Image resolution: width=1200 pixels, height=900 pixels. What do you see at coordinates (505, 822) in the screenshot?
☆ ☆ ☆ ☆
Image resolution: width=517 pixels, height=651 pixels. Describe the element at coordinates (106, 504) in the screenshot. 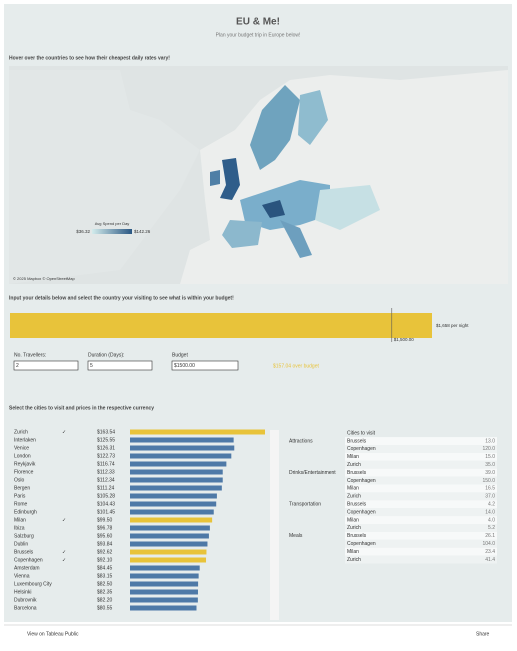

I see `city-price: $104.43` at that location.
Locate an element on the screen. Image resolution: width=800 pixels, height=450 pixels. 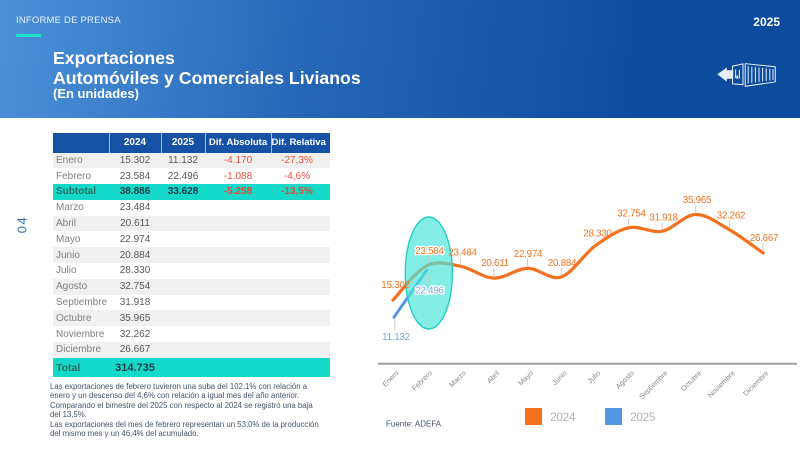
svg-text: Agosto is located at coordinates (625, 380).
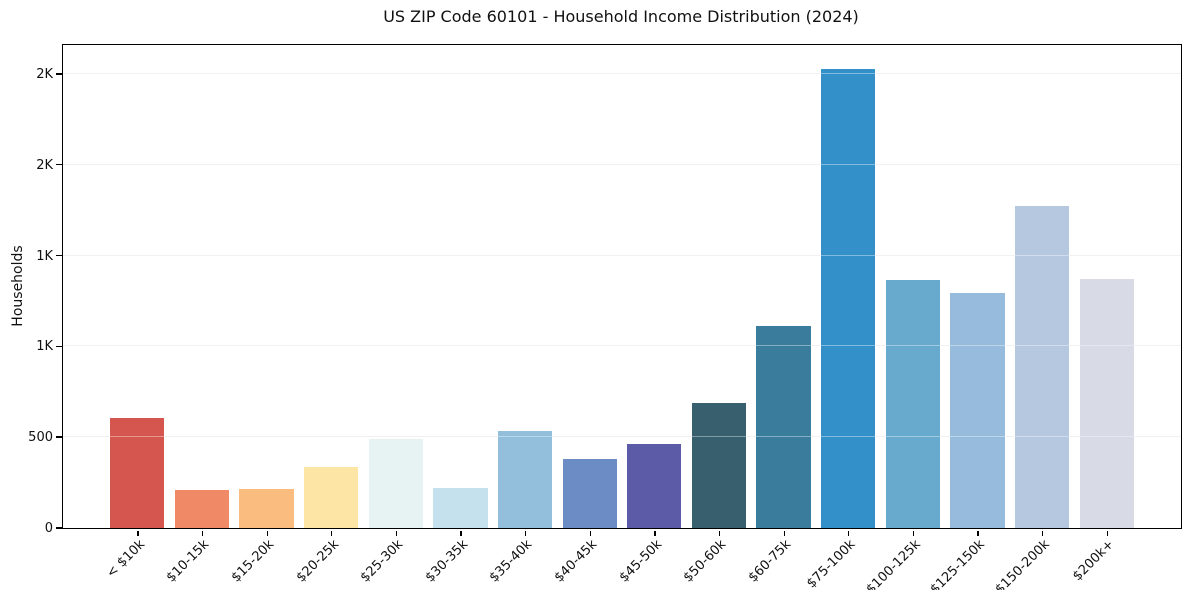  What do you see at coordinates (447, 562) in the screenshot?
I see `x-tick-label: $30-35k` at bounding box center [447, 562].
☆ ☆ ☆ ☆
§ What you need to do:
Return the records above word for word, from the line containing "Image resolution: width=517" through the line containing "center [447, 562].", with both of those lines included. Leave the pictures out.

§ Response area:
Image resolution: width=517 pixels, height=651 pixels. Describe the element at coordinates (106, 504) in the screenshot. 

I see `city-price: $104.43` at that location.
Locate an element on the screen. Image resolution: width=800 pixels, height=450 pixels. 
svg-text: Agosto is located at coordinates (625, 380).
  What do you see at coordinates (447, 562) in the screenshot?
I see `x-tick-label: $30-35k` at bounding box center [447, 562].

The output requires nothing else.